Arizona Golf Vacations

The New McDowell Mountain Golf Club Review

By • Dec 6th, 2011

It was great day for golf, especially at the “new” McDowell Mountain Golf Club. If you didn’t get a chance to play there when it was called “The Sanctuary”, start afresh and enjoy this beautiful course.

It offers an “experience” not just a great round of golf.

Phil Mickelson and his ASU coach recently bought the operating rights for the course. They got  down to good golf business and embarked on making some very notable improvements which left the course one that matches quality and playability of any. Investing $2M the operating rights and $1M on improvements speaks loud for the confidence and commitment that will make this course a Scottsdale favorite.

Phil recently played there at the opening, saying “we wanted to make it more playable, enjoyable and visually stimulating, and to give families an affordable place to play golf.”  Phil’s team of Steve Loy (Phil’s coach @ ASU) and Randy Heckenkemper (course architect) teamed up to build a spectacular, desert course with more turf and fewer bunkers. The views alone are worth the trip. Located near the equestrian center, at the base of the McDowell Mountains, offering great views of the Humboldt towers, the finest desert vistas, Pinnacle Peak and Mummy Mountain are just a few of the treats that come par for the course. One final feature that sets it aside is the M Club that will allow players to golf at four of their properties:  McDowell Mountain, Palm Valley in Goodyear, Chaparral Pines and Rim Golf Club in Payson.

Get to the golf:  It’s a 71 par, 7,072 yard course with a 71.7 rating and 135 slope.

Holes 3 and 17 stand out as “fun to play.” They’re good examples of Phil’s “visually stimulating” comment. The front nine offer water, bunkers, washes, mounds, waste areas and lots of turf.

The par 4, 2nd hole was a delightful surprise. Hit over the “elbow” or play the fairway. Either tests your ability. Play the fairway and you’re closer than you would have imagined even if you studied the hole layout.

Followed by the 3rd, par 3.. Hit short, and there’s a stone wall that will stop or bounce your ball right back at you. Land too close at the base of the wall, and you have a mountain of a wall to get over to get on the green. Hit it right, and the green plays well. The added waste area on the left keeps you out of the canyon should the wind take your ball that way.

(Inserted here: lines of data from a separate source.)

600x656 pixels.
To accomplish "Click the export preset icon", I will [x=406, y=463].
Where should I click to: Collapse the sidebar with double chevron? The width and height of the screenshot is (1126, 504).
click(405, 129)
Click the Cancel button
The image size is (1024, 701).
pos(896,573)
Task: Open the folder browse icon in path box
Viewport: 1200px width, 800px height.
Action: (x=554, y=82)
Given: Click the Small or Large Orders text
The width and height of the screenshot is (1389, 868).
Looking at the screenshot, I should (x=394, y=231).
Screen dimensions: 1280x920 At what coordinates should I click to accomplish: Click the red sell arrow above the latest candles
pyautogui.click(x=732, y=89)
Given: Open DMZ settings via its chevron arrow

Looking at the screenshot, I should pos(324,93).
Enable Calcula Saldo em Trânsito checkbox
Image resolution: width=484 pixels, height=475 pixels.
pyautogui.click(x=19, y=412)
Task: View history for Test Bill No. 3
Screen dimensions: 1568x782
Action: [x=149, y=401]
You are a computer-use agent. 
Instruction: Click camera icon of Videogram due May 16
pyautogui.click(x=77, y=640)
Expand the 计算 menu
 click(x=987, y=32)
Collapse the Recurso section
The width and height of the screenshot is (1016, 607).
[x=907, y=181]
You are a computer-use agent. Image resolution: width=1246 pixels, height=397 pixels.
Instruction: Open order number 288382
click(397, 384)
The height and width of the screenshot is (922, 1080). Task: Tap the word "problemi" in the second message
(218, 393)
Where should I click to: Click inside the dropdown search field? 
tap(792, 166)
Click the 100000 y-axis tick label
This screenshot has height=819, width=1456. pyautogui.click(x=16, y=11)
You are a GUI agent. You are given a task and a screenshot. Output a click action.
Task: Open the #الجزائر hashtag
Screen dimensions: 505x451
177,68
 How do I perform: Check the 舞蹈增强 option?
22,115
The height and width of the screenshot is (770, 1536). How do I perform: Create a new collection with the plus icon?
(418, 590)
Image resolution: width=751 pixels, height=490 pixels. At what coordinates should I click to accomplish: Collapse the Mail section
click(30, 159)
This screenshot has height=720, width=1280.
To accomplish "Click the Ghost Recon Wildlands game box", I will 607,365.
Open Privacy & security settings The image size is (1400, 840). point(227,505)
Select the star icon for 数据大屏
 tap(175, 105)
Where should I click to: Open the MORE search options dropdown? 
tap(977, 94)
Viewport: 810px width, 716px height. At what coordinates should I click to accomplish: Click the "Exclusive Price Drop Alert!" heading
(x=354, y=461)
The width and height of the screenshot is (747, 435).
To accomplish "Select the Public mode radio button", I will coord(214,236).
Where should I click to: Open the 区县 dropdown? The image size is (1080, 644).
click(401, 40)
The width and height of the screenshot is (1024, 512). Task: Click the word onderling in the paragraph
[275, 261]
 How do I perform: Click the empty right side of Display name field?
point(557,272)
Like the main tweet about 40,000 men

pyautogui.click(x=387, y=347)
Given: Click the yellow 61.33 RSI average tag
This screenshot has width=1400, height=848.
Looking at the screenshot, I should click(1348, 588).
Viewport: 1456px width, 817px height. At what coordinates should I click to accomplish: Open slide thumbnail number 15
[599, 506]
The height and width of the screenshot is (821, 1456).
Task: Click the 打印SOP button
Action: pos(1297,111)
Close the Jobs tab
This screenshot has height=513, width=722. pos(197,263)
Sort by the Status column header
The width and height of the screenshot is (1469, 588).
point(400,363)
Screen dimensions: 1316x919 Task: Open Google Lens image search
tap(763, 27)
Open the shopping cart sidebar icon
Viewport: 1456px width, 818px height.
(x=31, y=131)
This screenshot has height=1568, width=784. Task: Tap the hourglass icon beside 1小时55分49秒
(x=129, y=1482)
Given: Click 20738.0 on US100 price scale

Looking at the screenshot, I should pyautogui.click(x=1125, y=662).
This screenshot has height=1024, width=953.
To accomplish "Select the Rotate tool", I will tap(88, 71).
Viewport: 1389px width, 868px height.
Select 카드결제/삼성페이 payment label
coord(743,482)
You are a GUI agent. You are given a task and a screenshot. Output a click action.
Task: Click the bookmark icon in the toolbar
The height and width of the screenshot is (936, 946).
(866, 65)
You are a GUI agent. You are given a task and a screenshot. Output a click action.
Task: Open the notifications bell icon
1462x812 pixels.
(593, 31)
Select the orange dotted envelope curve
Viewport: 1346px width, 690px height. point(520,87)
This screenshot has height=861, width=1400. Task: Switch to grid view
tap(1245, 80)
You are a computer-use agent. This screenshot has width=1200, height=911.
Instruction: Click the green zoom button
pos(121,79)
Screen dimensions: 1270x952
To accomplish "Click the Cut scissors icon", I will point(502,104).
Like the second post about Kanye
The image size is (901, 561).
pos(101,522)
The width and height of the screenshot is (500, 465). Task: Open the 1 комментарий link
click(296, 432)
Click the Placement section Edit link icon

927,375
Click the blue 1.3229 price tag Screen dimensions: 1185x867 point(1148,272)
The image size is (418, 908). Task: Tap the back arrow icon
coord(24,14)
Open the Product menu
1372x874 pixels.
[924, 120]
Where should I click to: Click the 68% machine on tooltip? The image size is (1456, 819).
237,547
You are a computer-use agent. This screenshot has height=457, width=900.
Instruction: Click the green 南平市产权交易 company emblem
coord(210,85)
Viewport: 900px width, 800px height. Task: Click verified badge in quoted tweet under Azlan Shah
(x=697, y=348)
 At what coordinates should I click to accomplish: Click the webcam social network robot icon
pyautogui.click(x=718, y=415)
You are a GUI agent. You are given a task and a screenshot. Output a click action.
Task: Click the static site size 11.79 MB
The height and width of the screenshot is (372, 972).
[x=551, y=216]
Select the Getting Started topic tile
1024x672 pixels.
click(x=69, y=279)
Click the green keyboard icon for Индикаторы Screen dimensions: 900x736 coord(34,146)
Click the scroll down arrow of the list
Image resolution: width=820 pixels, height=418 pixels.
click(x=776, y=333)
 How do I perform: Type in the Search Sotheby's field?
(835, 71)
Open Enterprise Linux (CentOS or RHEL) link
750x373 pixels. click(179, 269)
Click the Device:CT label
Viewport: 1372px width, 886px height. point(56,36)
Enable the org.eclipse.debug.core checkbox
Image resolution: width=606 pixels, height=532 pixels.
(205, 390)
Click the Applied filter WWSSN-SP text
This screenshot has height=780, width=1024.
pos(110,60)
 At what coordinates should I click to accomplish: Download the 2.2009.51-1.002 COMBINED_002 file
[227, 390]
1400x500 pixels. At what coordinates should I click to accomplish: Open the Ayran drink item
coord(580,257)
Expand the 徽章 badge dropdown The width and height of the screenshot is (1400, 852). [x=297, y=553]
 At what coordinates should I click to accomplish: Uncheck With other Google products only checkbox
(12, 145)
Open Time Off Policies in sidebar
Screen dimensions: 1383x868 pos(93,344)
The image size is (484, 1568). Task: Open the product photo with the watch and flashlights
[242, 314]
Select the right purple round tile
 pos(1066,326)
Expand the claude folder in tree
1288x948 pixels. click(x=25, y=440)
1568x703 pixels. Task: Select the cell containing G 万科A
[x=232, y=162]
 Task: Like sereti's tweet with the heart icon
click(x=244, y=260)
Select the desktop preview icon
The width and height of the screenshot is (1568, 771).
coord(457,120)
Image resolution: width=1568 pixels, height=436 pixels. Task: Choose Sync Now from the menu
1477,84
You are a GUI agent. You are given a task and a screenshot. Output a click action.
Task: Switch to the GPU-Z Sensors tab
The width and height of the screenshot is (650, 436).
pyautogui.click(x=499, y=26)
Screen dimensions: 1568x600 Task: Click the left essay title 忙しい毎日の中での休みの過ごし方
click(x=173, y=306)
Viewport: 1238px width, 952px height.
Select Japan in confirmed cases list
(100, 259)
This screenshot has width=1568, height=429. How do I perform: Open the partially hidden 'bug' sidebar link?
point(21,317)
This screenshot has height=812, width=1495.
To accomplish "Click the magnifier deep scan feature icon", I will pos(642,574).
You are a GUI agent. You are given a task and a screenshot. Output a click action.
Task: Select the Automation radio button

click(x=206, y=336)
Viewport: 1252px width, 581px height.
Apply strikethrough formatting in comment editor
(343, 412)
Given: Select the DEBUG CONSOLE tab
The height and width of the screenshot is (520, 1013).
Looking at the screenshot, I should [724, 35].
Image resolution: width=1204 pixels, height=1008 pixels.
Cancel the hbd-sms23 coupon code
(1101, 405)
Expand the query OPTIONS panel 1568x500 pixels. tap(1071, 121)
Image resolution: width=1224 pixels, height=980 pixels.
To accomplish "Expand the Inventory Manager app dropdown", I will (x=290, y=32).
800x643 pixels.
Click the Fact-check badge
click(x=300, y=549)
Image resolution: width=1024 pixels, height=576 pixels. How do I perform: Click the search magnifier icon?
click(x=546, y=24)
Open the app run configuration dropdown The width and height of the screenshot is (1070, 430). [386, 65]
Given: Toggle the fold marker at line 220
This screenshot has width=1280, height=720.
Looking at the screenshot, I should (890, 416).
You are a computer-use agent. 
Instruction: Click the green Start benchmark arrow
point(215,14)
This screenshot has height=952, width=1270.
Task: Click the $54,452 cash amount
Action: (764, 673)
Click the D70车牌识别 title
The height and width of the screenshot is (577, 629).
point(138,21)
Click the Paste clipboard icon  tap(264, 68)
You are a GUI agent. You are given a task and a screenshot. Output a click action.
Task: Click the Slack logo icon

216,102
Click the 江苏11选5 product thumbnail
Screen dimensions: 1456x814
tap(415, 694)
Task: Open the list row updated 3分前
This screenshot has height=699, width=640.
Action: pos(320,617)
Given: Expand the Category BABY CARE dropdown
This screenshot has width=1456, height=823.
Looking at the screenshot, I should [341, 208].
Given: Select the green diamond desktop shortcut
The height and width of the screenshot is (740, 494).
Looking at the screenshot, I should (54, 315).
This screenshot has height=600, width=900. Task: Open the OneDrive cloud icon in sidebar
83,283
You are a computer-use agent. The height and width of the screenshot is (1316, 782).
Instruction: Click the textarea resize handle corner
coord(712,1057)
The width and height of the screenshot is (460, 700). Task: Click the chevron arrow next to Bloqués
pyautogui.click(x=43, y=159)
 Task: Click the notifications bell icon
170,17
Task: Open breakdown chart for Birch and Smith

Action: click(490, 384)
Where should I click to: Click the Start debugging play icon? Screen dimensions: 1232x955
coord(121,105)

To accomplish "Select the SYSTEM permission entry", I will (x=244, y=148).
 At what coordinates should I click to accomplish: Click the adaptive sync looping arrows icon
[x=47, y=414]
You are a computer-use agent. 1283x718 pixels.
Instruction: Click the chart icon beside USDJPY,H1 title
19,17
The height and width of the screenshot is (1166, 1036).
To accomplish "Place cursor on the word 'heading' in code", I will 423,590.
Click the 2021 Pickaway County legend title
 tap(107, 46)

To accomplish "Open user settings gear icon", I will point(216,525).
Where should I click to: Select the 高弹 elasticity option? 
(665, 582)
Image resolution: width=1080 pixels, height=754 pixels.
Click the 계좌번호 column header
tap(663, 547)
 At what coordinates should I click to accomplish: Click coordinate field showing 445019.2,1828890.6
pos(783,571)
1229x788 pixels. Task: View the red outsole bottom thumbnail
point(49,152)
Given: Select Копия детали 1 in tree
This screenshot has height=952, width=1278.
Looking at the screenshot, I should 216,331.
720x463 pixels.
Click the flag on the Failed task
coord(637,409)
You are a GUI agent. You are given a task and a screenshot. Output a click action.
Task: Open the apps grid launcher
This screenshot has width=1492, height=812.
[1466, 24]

Holes 6 & 11offer the same waste-area protection for errant shots. Hole 6 has two added, elevated tees that offer a spectacular view of the mountains and deserts. They’re called “waste areas” but should be called “ball savers.” Many of the holes now have these features which makes play much more enjoyable and saves on the balls.

The par 4 16th hole tempts you to make the green and take the long shot. Pick your tee location and make it happen. The 17th hole has a beautiful “lake” on the right. The play is dramatic because the left offers all the relief you need if you try hard to avoid the water. There is no bunker on the left to so hit away. Regardless of the hole, the rolling fairways, waste areas and mounds keep you in play

End at the 18th and take a minute to take in the views.

Many of the tees have been elevated, championship tees added, turf added to connect tee boxes to fairways, fairways widened, bunkers filled in, tee areas enlarged grass hollows added and the improvement list doesn’t end. But one notable change is a real effort to let “casual” golfers have the same enjoyable experience as the low-handicap player. They’ve succeeded.

After your round and you think you’ve mastered the game, consider really mastering the game with World Class instruction from Rick Smith Academy offered at very reasonable rates but offering the best instructions for experienced or new golfers to be found anywhere.

For those of who care about the small things: the long rakes are a great add, walking allowed is a real draw for the exercise seekers and no “cart path only” rule keeps play moving.

Amenities both new and carried-over include putting green, practice bunker, rental clubs, group outings, driving range, chipping area, banquet facilities, lesson and food and beverage services.
Memberships include charging privileges, AGA memberships, pro-shop discounts, OB sports benefits and more for a very low rate.

Add the surrounding McDowell Mountain Ranch community to “experience” and it’s a destination you’ll play on or live in. whoever said “change is good,” hit the fairway on this one.